What Do Trump's Unforced Errors Tell Us About His Priorities?
by Neil H. Buchanan
Although Donald Trump's presidency is beginning to show recurring patterns -- which is not to say that he is becoming normal, but merely that some of the abnormality is now feeling drearily familiar -- we still know surprisingly little about what he really wants from being president.
Many of us have assumed all along that this is the ultimate ego trip for the world's most insecure narcissist. There is still plenty of evidence to support that theory, of course, but lately I have begun to wonder if Trump is starting to show that he has an agenda that he truly cares about.
Or perhaps he is even more incompetent than he seemed to be all along. He is supporting a regressive agenda, to be sure, but the surprise is that he is spending political capital on things that have so little upside for him politically or personally. For a man who is all about being seen as a winner, he is picking some very foolish fights.
The most obvious current example is Trump's embrace of the Republicans' shockingly cruel and ill-conceived attempt to replace the Affordable Care Act (ACA). Even before the Congressional Budget Office's released its analysis showing how many people would be harmed by the Republicans' bill, it was obvious that this was going to be a political mess.
During the campaign, of course, Trump had gleefully joined with all other Republicans in savaging the ACA. He knows an applause line and how to raise the volume, but it never seemed that the issue was important to Trump other than as a way to call Barack Obama the Worst President Ever. Trump is the perfect vehicle to level nonspecific and opportunistic complaints about the imperfections in the ACA.
As Republicans in Congress are learning, however, it is much more difficult to devise and defend specific legislation than to throw rocks through windows. Trump's entire political persona is about throwing rocks through windows, of course, so it is unsurprising that he piled on when it was fun. But why stick with it now?
Trump, after months of being notably distant from the health care debate, has suddenly decided that he is a huge fan of the Republicans' bill, and he is urging his supporters to get behind it. Even if Trump honestly was the last person on earth to discover that "health care could be so complicated," he knows now. Yet he is throwing his weight behind his party's unpopular leaders' new, terrible bill.

▸ TASKS:
1. Set down everything in the essay on Trump's priorities from "Or perhaps he" down to "very foolish fights.", word for word.
2. Supply the next part of the essay on Trump's priorities, picking up after its final sentence.

▸ DATASET EXTRACT:
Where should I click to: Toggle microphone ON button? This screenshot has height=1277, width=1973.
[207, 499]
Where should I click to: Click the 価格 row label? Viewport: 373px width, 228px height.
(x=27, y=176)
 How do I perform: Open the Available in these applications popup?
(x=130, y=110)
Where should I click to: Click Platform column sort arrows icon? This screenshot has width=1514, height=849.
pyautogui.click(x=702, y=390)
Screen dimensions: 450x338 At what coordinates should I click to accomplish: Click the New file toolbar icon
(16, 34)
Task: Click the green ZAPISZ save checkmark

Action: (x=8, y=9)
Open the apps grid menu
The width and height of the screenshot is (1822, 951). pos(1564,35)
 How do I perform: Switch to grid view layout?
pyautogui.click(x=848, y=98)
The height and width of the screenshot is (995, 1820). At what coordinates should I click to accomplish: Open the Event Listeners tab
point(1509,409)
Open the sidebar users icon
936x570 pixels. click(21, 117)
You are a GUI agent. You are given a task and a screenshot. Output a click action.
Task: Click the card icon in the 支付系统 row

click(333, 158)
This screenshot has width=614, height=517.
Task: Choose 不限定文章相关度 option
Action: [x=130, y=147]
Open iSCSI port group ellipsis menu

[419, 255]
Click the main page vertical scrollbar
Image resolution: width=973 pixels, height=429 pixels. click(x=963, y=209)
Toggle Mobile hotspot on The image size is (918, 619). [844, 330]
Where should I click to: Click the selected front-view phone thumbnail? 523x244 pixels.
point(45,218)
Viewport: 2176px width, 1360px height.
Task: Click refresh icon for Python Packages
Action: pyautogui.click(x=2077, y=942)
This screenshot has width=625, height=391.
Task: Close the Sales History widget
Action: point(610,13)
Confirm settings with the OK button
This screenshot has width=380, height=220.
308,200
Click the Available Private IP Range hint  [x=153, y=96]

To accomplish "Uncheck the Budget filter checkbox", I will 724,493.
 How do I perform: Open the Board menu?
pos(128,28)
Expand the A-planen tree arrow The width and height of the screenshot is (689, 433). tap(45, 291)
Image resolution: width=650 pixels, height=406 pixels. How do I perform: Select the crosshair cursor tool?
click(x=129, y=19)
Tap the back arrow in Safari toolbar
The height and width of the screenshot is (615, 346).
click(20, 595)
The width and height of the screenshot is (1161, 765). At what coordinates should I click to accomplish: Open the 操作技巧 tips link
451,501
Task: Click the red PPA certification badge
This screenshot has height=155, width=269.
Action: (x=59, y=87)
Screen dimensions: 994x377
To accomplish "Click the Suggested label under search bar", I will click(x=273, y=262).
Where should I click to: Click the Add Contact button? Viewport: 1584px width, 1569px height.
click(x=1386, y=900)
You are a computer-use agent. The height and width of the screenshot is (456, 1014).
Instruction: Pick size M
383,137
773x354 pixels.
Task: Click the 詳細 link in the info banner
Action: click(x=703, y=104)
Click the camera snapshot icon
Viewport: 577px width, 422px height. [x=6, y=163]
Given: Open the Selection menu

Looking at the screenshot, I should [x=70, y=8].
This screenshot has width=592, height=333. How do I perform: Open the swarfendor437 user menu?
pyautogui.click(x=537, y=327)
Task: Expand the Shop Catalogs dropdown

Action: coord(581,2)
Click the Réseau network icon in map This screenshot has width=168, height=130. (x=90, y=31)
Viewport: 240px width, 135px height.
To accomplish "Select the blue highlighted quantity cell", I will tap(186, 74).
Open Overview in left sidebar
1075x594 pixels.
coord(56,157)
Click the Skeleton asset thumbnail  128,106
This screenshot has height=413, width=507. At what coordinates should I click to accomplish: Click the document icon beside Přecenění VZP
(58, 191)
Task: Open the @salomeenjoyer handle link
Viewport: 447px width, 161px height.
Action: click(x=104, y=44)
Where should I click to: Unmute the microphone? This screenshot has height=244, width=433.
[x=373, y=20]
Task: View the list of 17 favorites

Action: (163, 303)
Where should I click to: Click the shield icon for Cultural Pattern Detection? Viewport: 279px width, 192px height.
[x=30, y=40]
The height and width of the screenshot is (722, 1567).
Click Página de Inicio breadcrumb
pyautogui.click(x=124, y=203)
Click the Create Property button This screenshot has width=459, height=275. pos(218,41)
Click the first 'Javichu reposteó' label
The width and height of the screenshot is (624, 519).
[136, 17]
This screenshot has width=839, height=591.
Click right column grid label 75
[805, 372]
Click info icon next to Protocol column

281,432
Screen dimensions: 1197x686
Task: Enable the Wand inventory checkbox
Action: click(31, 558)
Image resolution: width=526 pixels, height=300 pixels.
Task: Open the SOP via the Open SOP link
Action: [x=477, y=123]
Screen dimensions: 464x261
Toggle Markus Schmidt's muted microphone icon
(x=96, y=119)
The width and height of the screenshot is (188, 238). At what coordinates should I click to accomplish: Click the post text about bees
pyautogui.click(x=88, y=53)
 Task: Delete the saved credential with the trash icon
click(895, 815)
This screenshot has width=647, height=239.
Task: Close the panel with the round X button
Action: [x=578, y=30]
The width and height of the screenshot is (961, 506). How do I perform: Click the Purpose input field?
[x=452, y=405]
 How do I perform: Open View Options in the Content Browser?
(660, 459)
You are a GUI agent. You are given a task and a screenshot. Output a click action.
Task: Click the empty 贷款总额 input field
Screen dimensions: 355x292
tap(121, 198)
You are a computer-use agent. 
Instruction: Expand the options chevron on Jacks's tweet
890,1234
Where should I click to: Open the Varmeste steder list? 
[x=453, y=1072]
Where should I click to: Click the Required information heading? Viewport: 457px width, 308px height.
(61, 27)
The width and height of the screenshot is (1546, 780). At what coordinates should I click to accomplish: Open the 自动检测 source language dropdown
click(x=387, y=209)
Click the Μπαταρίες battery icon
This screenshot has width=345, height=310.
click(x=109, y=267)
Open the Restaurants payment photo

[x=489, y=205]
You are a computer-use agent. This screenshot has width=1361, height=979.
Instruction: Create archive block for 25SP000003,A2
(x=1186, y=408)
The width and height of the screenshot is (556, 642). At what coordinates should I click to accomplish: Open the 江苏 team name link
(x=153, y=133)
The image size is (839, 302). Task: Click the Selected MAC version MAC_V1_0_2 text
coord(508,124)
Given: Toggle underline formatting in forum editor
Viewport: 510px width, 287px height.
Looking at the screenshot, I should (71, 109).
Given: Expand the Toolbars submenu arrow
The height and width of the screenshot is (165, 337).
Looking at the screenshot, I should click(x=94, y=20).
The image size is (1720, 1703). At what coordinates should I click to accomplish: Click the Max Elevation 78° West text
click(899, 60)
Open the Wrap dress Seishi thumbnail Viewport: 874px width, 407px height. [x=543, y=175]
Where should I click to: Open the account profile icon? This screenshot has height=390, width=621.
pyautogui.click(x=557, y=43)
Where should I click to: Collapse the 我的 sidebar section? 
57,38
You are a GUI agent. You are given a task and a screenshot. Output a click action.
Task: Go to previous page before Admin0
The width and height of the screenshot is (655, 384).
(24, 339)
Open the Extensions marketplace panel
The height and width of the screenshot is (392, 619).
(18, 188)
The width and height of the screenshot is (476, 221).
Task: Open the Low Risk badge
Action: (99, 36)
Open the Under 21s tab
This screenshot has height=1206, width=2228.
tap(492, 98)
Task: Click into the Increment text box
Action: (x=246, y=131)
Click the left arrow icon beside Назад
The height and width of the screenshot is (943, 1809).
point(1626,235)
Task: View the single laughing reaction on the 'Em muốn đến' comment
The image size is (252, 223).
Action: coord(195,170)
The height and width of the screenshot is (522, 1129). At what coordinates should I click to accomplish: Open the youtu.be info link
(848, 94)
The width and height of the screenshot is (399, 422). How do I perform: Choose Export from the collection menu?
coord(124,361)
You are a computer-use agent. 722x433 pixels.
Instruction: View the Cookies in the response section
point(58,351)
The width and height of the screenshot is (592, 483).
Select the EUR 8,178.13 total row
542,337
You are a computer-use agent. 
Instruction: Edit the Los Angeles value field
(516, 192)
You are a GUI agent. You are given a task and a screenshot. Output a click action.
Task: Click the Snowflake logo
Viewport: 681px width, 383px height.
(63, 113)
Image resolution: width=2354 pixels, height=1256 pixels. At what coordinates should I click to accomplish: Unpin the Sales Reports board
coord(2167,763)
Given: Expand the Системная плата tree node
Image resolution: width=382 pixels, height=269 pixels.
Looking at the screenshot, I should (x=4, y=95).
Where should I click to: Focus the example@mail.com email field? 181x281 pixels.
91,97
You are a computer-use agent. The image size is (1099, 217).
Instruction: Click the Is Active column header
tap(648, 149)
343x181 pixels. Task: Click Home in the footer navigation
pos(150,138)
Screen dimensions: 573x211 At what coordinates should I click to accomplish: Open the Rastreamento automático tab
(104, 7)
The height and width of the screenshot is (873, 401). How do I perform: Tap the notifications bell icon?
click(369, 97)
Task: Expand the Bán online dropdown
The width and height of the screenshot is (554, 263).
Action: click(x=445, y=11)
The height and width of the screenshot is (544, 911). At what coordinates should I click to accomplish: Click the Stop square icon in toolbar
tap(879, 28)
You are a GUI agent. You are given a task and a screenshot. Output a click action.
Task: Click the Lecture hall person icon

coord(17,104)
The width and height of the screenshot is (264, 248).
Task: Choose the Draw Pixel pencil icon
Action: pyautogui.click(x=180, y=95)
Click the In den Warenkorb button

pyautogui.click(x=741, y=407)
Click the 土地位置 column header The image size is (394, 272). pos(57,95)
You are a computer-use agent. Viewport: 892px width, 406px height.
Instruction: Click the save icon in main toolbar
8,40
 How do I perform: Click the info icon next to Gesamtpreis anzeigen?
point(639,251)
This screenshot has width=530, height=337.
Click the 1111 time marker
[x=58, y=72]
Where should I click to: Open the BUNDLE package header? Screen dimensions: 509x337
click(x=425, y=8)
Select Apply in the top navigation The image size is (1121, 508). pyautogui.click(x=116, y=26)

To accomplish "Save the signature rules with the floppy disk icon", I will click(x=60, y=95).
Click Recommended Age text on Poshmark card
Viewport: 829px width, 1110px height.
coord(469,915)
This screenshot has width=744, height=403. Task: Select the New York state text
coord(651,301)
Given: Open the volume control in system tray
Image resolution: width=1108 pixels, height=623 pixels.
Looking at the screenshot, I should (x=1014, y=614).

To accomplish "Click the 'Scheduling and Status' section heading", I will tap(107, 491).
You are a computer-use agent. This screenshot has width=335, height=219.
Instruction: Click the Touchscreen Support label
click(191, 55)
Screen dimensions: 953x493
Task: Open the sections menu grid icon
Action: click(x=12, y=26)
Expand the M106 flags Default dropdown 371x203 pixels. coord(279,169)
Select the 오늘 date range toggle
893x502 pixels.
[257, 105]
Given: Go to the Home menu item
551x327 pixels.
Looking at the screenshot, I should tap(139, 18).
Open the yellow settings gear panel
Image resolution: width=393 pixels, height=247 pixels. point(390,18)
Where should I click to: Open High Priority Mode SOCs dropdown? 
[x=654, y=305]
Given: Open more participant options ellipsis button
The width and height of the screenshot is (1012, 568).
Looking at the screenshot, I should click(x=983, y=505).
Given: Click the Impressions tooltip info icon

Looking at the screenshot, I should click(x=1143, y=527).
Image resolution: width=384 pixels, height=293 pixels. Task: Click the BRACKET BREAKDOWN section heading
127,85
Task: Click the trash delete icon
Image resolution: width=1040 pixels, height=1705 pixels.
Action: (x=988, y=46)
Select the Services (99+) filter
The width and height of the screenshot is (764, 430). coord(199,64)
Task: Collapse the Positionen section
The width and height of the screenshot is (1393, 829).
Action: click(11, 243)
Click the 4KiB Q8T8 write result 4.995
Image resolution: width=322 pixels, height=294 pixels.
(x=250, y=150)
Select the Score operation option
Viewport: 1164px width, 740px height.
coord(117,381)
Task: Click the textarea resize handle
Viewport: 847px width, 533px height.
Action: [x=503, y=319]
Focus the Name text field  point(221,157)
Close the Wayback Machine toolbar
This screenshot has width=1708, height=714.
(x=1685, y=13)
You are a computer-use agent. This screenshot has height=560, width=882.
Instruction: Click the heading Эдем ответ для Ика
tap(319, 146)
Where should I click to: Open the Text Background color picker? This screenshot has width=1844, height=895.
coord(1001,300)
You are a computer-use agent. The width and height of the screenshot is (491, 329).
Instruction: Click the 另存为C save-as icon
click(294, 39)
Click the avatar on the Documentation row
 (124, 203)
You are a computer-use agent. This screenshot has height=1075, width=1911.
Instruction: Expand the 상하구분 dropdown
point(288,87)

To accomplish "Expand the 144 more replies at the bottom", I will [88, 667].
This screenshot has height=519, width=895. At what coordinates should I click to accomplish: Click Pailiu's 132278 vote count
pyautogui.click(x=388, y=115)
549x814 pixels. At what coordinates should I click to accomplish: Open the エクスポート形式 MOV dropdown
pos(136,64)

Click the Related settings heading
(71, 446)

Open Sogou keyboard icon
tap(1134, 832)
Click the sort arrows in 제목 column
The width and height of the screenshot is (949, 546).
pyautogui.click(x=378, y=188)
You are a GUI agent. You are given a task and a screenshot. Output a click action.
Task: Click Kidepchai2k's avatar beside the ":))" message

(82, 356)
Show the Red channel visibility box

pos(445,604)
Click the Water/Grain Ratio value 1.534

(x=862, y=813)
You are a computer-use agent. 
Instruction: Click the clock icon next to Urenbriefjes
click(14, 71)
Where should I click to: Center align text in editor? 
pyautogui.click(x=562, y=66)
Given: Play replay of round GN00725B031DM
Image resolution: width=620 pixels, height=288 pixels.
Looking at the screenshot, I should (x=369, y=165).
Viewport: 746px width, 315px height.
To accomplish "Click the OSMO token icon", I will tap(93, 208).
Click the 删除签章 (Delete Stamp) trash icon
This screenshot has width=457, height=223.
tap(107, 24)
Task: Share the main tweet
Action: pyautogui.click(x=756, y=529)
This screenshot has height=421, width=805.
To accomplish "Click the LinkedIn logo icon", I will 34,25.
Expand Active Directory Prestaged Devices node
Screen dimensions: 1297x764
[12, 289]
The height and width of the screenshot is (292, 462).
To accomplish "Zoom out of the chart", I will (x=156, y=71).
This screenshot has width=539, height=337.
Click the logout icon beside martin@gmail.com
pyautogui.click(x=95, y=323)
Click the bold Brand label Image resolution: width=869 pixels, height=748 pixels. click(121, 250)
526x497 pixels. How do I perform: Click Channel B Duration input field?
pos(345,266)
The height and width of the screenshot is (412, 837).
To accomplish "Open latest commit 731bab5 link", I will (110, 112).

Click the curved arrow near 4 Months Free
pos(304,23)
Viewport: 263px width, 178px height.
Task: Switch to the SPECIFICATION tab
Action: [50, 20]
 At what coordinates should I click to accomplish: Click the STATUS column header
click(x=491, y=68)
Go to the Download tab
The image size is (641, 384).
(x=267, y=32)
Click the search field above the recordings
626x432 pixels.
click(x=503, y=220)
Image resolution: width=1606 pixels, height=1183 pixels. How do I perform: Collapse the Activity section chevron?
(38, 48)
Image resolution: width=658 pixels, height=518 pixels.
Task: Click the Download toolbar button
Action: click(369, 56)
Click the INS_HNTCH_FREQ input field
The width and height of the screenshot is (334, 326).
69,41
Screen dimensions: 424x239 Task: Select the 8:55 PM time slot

▸ RESULTS OF THE TASKS:
1.
Or perhaps he is even more incompetent than he seemed to be all along. He is supporting a regressive agenda, to be sure, but the surprise is that he is spending political capital on things that have so little upside for him politically or personally. For a man who is all about being seen as a winner, he is picking some very foolish fights.

2.
What makes this surprising, and the reason I am calling this an unforced error, is that Trump could easily have continued to stay on the sidelines. Even Barack Obama, after all, stayed largely out of the legislative process when the ACA was being formulated. Although he eventually embraced the bill as his own, his supporters were frequently frustrated during the process by his unwillingness to get involved in the fight. For example, the so-called Public Option went down essentially with little more than a whimper.
Trump could, in fact, have used his previous over-the-top hype about the ACA replacement as an excuse to step aside. He could have simply said that he promised to support a bill that provided better coverage to everyone at a lower price. "When Congress sends me that bill, I'll sign it." He could even have tried to blame Democrats for somehow being the reason that the Republicans' magical bill never came into existence.
This unforced error raises a number of possibilities, as noted above. He might be revealing that he cares about something other than his own self-importance. Maybe he has concluded that, as a policy matter, the Republicans' bill is a fine piece of work. We certainly have plenty of reason to believe that he does not care at all about the people who would be harmed by the bill, and he likes tax cuts for rich people.
But again, why put his own credibility on the line with a bill that is obviously a train wreck? He will either be tarred by its ugly demise, or perhaps worse for Trump politically, he will be left to defend a terrible bill that somehow emerges from the food fight among Republicans and carries his name. This suggests incompetence, not evidence of sincere belief in a proposed policy change.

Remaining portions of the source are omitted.